Cell death is a key feature of sepsis-associated ATI, potentially involving various forms of cell death, such as previously reported apoptosis [9]. By administering Fer-1 to septic mice, we found that blocking ferroptosis effectively alleviates ATI, suggesting that ferroptosis plays a crucial role in ATI. Ferroptosis has been extensively implicated in sepsis-related organ damage.

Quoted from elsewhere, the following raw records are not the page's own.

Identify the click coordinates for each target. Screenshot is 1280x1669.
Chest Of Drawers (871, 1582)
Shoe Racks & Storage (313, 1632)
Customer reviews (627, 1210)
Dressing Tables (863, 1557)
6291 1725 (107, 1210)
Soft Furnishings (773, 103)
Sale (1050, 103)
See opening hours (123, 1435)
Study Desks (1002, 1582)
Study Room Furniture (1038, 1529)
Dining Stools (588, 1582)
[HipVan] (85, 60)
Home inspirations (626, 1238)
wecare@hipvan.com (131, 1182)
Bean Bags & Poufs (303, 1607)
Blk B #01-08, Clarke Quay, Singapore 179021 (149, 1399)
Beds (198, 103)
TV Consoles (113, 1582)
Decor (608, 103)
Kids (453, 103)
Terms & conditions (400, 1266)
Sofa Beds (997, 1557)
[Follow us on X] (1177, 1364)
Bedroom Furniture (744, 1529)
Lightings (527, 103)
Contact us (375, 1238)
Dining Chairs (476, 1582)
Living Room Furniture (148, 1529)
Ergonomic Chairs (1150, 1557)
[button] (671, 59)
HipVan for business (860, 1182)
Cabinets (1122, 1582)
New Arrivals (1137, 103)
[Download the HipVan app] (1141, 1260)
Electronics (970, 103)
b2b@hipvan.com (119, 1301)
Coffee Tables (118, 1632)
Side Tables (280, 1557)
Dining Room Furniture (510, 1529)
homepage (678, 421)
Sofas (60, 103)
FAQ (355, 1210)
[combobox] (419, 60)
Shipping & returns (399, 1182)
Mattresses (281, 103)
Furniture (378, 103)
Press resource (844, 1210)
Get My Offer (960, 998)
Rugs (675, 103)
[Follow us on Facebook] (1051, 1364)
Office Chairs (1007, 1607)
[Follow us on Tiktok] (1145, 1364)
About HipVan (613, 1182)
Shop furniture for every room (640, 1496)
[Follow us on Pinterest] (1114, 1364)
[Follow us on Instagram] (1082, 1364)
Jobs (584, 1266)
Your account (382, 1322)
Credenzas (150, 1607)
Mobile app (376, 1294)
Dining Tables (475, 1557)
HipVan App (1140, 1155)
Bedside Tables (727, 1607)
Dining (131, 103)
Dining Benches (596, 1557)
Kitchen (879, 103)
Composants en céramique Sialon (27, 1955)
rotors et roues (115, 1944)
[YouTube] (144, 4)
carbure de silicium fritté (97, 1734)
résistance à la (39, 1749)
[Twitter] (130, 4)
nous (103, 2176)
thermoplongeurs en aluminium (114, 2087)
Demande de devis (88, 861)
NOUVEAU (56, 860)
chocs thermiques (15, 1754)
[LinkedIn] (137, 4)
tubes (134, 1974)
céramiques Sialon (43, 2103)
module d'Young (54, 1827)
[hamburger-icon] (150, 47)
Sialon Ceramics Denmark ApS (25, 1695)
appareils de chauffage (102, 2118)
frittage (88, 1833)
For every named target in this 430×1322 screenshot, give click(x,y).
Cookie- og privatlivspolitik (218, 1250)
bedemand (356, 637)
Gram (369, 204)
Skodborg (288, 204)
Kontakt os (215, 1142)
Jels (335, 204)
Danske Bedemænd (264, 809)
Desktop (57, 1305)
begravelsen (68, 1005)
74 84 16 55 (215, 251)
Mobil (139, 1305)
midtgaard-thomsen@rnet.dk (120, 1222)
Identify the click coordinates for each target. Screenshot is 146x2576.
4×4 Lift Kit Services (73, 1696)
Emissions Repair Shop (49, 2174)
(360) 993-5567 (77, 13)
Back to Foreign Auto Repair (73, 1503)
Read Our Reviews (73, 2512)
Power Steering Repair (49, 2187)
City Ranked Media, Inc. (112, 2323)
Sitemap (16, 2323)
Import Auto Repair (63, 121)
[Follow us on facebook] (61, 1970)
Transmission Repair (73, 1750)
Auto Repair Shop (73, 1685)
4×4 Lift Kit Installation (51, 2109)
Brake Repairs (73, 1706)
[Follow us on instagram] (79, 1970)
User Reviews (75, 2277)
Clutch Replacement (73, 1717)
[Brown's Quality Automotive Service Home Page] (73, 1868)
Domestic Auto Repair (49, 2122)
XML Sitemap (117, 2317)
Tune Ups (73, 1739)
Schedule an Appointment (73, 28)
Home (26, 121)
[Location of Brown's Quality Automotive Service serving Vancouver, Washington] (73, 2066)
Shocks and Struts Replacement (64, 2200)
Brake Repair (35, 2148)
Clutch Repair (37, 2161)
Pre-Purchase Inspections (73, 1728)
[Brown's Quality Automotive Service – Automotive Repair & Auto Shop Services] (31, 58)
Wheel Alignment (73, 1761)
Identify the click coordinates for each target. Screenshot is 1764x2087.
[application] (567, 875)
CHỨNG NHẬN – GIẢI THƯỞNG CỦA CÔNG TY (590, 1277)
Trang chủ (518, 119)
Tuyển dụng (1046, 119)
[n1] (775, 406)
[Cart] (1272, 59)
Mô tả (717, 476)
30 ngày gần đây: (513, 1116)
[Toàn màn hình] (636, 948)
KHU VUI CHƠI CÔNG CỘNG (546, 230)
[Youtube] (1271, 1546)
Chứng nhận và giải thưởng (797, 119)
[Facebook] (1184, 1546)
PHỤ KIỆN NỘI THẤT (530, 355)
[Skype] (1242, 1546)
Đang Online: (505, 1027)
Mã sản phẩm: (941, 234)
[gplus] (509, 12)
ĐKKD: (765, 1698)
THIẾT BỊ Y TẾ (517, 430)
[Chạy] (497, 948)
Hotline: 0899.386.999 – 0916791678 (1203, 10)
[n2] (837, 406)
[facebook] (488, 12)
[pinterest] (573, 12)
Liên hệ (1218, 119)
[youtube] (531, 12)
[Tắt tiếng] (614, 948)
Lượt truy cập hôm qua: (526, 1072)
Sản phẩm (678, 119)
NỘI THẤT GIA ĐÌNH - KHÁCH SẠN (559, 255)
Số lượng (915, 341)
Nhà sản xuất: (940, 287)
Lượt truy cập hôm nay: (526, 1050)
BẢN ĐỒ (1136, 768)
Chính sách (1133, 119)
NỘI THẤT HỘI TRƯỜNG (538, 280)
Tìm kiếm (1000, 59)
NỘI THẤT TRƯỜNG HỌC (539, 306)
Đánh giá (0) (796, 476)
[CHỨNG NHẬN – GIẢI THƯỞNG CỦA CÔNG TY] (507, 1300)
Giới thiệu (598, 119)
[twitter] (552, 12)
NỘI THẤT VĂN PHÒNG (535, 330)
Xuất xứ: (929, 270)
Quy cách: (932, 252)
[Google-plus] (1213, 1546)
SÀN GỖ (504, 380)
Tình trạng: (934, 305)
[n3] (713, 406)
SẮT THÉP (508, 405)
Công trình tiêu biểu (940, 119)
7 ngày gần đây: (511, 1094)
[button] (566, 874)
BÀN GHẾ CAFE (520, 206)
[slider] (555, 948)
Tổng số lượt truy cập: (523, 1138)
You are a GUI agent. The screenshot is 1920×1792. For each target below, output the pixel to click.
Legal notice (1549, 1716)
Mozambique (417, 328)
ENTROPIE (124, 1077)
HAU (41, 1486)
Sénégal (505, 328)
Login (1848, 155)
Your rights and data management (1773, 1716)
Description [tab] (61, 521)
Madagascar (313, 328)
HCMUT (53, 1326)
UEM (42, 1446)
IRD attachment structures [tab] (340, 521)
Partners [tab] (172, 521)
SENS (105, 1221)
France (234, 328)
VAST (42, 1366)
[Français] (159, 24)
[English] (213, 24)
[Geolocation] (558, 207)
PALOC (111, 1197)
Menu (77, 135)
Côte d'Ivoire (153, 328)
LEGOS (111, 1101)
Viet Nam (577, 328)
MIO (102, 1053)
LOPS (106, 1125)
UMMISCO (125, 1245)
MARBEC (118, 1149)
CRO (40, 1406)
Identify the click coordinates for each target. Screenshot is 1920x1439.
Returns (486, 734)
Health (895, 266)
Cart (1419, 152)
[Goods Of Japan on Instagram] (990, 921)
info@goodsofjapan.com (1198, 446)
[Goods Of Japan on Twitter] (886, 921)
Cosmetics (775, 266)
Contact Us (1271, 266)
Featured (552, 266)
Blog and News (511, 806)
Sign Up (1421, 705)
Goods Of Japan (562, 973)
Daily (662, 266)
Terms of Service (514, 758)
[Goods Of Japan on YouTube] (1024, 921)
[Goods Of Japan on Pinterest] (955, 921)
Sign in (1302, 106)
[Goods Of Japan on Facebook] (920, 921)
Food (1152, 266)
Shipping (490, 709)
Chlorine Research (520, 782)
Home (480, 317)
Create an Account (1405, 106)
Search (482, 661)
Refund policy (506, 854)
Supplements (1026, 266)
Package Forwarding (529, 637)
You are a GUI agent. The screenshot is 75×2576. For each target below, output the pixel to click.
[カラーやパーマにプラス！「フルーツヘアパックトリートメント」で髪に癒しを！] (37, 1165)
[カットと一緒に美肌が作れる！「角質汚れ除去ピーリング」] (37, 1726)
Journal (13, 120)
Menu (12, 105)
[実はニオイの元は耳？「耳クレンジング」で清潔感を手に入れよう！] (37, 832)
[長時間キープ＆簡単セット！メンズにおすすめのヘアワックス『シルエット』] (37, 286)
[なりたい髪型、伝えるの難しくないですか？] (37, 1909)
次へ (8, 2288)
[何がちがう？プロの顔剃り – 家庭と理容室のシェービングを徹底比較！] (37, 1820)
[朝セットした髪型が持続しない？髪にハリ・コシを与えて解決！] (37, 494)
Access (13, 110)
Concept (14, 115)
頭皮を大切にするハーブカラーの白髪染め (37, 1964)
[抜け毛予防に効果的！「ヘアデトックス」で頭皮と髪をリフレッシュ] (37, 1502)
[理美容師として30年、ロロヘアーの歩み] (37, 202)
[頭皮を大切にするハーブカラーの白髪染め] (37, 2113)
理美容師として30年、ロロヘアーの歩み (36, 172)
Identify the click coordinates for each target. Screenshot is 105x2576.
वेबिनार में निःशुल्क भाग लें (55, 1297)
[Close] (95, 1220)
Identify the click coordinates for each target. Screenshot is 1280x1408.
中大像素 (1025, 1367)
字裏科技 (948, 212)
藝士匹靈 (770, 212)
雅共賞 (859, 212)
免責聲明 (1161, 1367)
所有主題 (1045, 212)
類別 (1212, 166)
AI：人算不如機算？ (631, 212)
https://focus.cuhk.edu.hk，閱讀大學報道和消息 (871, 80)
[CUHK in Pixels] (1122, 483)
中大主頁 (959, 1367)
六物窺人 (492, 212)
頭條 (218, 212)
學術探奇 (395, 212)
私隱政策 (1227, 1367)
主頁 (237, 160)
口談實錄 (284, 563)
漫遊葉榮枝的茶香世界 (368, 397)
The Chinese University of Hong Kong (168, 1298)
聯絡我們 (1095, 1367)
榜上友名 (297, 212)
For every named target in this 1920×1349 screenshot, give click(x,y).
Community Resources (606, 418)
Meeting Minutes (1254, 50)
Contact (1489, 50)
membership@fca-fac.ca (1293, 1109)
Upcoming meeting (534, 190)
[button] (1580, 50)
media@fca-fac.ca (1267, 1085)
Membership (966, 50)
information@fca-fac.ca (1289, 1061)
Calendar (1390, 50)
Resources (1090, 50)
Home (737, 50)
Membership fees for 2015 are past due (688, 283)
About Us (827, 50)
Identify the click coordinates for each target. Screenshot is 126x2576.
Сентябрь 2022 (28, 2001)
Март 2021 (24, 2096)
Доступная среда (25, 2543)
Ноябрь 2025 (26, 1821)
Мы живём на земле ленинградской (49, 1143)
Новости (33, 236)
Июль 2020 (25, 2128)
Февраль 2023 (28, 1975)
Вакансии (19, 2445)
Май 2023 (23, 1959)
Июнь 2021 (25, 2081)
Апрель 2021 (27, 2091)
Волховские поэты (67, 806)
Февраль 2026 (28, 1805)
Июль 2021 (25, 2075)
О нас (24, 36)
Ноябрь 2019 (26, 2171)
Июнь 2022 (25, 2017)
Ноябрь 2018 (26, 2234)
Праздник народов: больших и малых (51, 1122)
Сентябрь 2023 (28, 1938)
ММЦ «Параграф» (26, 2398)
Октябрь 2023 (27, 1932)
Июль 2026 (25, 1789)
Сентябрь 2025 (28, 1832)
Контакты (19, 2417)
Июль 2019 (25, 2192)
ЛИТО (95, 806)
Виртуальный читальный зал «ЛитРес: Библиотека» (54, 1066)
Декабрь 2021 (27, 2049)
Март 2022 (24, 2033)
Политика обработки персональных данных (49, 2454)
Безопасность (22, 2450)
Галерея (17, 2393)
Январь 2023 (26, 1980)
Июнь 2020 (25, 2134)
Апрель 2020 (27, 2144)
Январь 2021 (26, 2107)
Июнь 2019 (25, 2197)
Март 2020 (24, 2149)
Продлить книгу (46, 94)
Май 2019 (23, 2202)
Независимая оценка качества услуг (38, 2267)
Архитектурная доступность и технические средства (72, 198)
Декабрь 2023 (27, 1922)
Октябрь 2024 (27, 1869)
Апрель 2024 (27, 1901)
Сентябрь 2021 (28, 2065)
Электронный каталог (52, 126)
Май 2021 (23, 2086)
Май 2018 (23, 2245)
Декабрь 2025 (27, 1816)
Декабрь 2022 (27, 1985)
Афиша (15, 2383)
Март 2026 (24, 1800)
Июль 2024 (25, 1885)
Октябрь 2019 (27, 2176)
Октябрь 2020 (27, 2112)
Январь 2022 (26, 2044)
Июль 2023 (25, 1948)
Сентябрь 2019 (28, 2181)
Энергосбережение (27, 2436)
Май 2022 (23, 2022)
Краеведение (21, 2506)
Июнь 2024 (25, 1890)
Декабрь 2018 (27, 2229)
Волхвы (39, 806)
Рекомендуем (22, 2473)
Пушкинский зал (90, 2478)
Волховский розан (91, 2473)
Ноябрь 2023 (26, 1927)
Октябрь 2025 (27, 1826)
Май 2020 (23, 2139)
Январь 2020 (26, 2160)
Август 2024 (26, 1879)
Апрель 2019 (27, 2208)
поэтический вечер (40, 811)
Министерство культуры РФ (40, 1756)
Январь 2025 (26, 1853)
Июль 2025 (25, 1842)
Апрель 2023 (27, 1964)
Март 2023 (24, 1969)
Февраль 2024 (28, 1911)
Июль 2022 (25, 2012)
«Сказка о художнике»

Inhibiting ferroptosis can partially reduce parenchymal cell damage in various sepsis models, such as cardiomyocytes, pulmonary epithelial cells, renal tubular cells, and hepatocytes, thereby ameliorating associated organ injury [13,14,15,16]. Additionally, ferroptosis has also been identified in immune cells, including CD4 T cells, macrophages, and dendrite cells during sepsis [18,19,20]. Typically, ferroptosis occurs rapidly, particularly under conditions of iron overload [39]. Our experimental results demonstrated significant increases in both Fe2+ and total iron levels within thymocytes. Previous studies indicate that ferroptotic cells exhibit immunogenic properties, which can amplify the inflammatory cascade and contribute to further cell death [12]. In our mouse model of sepsis, we observed rapid sepsis-induced ATI, evidenced by significant thymic atrophy and widespread thymocyte death within 24 h of CLP. Transcriptomic analysis identified significant changes in ferroptosis-related genes, such as Ptgs2, Alox5, Alox15, Acsl3, and others. RNA-seq analysis of thymocytes from both sham-operated and septic mice, coupled with the administration of a ferroptosis inhibitor in vivo, confirmed that ferroptosis plays a central role in sepsis-induced ATI. To the best of our knowledge, this study presents new evidence indicating the presence of ferroptosis in thymocytes during sepsis. To further elucidate the drivers of thymocyte ferroptosis, we compared the differentially expressed genes from our transcriptomic analysis with ferroptosis driver genes listed in the FerrDb database. This approach identified IDO1 as a key driver of thymocyte ferroptosis.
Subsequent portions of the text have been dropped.